Basketball as a teaching tool
McGowan has been out of the classroom since Dec. 3 when he was placed on administrative leave. It wasn’t until February, he says, that the district sent him a letter he said told him the district looked to dismiss him for saying a racial slur.
McGowan says he was put on leave two days after he played a one-on-one game with a Black student who asked to skip detention to attend basketball tryouts. The stakes he offered the student were simple: If the student won, he’d get to be a team starter while skipping tryouts. If not, he’d leave the gym and the team.
During the game, McGowan said he used a streetball move that involved bouncing a basketball off a defender’s head before heading to the basket. He said he confirmed the student was physically OK.
McGowan said he hoped that he could use basketball as a teaching tool, rather than typical disciplinary tactics used to keep students out of class.
“Black folks have always been able to go to the court to play ball and be in our own world,” he wrote in an essay, adding that he was facing dismissal “for playing basketball in a culturally appropriate way.”
McGowan says he hopes his story prompts a broader conversation about how the district treats its Black and Brown students and employees.
“What is happening to Jordan McGowan is individually happening to me,” he told CapRadio. “But if you understand how culturally Black students are pushed out and called in for disciplinary issues, this is just a broader thing.”
McGowan’s experience comes after Twin Rivers faces pressure over a decision to remove then-Oakdale Elementary principal Dr. Kadhir Rajagopal and transfer him to the district office’s team. He had established the widely successful Hands On mentorship program.
“Please be assured that all employment matters are handled with integrity and in accordance with all laws and our policies,” district spokesperson Zenobia Gerald said of staffing decisions.

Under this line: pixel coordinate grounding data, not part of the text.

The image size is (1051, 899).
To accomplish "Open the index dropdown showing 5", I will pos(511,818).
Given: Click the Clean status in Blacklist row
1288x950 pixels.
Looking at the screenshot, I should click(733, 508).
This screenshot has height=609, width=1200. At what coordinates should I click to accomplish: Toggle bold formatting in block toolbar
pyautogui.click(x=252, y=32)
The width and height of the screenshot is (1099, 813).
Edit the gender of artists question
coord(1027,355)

Last February, a judge said the district had retaliated against math teacher Mohamed Bashamak, a whistleblower who raised concerns about teaching standard and bullying. Twin Rivers contested those charges.
That same month, a Grant Union High teacher was caught on video singing a racist song playing into pejorative Asian stereotypes by making a slant-eye gesture. The teacher is no longer listed on the Grant Union High staff directory.
The district has an ethnic studies initiative currently under development.
Twin Rivers isn’t alone in facing critique from community members about whether the environment in its schools is safe for students of color. Sacramento City Unified School District hired a race and equity liaison in January to investigate forthcoming racist incidents and increase accountability.
When McGowan will be able to return to the classroom is up to the district.